On 8th February this year, retired navy captain Rob Scott, from Minnesota caught a 4-pound Lake Trout (actually a species of char, not a trout — Salvelinus namaycush) while hand-lining through ice on Lac la Croix, on the Minnesota/Ontario border. Shortly afterwards, he was checked by an Ontario Ministry of Natural Resources officer who recorded the fact that Rob had kept his one permitted lake trout — the Ontario provincial limit. Ironically, if the retired captain had been just a short distance away, on the same lake, he would have still been in Minnesota and would have been allowed to keep two lake trout, and — as you will see below — on this occasion this matters.
The problem came later that day when Rob hooked a second fish, which — at 52 pounds 3 ounces — was not only a new world record for lake trout but was a mind-boggling 77 percent larger than the previous, 18-year-old record of 29 pounds 6 ounces!
According to the book ‘Freshwater Gamefish of North America’, by Peter Thompson, the average weight of a lake trout is just 4-10 pounds, so at 52 pounds he probably thought he’d hooked a stray submarine! In lake trout terms, it was a behemoth.
All went well until the same Ontario Ministry of Natural Resources officer who had checked the 4-pound fish saw a subsequent newspaper report about the enormous laker, and regrettably this started an official ball rolling. As a result, a Minnesota Department of Natural Resources officer confiscated the record-breaking fish from a Duluth taxidermist, and it was then destined to be handed over to Ontario officials.

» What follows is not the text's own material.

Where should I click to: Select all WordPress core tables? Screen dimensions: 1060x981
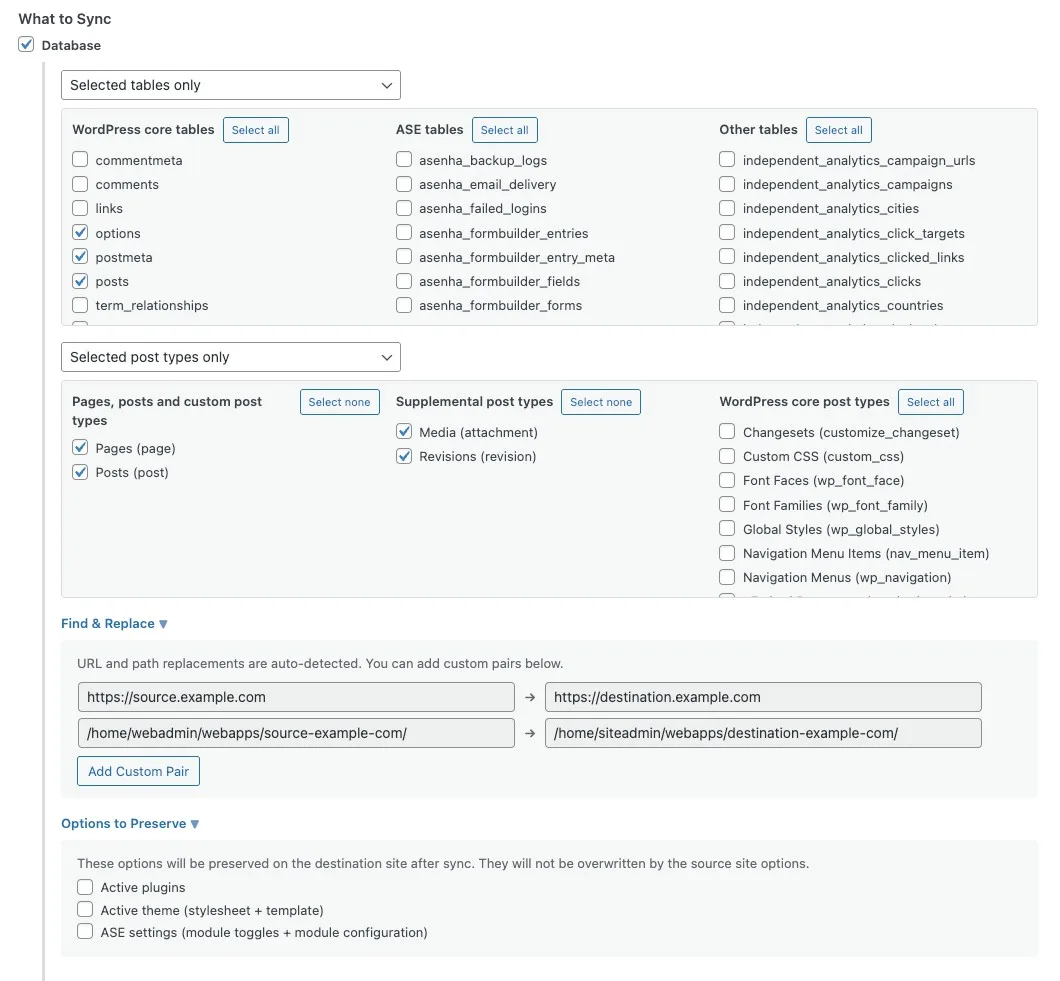click(x=255, y=130)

As a retired police officer myself, I am very aware that rules are rules, and all that sort of stuff, but I really would like to ask Ontario officials just what they think they have actually achieved on this occasion, other than perhaps leaving a bad taste in the mouths of a lot of people. Of course conservation is crucial, and the majority of fishehrmen I know and fish with would be the first to agree with that belief but in my own opinion, this time around, the Ontario people have scored a PR ‘own goal’ and have little, if anything, to actually be proud of.